» Task requirements
Write out the passage of the forum post on load lines word for word, starting at "Posted by Damir" and ending at "in class A1.".

» Text provided
■ ■ ■ ■ ■ ■ ■
Posted by Damir [ 213.202.97.123 ] on September 05, 2006 at 09:09:38:
In Reply to: Re: Loadlines posted by manualblock on August 31, 2006 at 11:23:43:
Hi, I`m back... 
Load lines - simplified:
-the OP you chose (say, 200V/50mA/-30V - with respect to max Ia and Pa values) "determines" your "optimal" load (yes, this is your primary impedance - simplified). The AC current can "swing" from quiescent value (Iaq=50mA) to the double value, max. 100mA, and from "quiescent" Ug value (-30V from Ua/Ia/Ug diagram for 6EM7-2) to the Ug=0V, max. peak in class A1.
-draw the line through our "O" point (200V/50mA/-30V) and through another point, "A" (Ia=100mA, Ug=0V, and we read Ua=63V)
-point "B" can be another "extreme", (about 292V/16mA/-60V)
■ ■ ■ ■ ■ ■ ■
» Data
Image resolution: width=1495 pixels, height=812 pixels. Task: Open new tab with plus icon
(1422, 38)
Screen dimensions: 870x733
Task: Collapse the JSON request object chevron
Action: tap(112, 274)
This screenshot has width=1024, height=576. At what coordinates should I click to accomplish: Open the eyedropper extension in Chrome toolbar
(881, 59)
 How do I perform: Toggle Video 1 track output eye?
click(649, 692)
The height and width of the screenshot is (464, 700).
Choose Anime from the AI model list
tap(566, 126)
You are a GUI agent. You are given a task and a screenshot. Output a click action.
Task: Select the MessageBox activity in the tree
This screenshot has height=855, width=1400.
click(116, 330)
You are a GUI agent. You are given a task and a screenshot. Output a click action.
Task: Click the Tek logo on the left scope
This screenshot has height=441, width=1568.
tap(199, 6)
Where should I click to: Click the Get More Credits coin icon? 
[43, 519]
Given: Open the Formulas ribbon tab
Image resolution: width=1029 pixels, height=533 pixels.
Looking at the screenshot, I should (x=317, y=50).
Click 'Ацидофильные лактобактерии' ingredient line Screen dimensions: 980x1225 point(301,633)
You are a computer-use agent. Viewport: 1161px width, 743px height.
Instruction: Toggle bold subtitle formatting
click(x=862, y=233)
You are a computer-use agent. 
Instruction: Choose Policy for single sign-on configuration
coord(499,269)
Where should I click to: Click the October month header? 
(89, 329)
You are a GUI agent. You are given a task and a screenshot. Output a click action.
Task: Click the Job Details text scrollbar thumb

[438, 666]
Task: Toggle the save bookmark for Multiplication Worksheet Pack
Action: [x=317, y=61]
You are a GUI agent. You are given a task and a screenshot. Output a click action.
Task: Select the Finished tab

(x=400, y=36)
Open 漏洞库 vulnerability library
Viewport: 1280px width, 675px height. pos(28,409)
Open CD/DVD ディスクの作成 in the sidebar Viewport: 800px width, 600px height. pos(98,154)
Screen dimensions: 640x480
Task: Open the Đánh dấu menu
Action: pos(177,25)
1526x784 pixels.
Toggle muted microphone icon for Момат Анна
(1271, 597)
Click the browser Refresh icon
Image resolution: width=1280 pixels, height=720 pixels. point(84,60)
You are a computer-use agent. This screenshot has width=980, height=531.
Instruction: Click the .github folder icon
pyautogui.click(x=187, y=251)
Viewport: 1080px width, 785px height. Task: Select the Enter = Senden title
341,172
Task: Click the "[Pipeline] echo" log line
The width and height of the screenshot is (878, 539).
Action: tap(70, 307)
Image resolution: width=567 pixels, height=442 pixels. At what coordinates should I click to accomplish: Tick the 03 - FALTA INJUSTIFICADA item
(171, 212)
■ ■ ■ ■ ■ ■ ■
» Right answer
Posted by Damir [ 213.202.97.123 ] on September 05, 2006 at 09:09:38:
In Reply to: Re: Loadlines posted by manualblock on August 31, 2006 at 11:23:43:
Hi, I`m back... 
Load lines - simplified:
-the OP you chose (say, 200V/50mA/-30V - with respect to max Ia and Pa values) "determines" your "optimal" load (yes, this is your primary impedance - simplified). The AC current can "swing" from quiescent value (Iaq=50mA) to the double value, max. 100mA, and from "quiescent" Ug value (-30V from Ua/Ia/Ug diagram for 6EM7-2) to the Ug=0V, max. peak in class A1.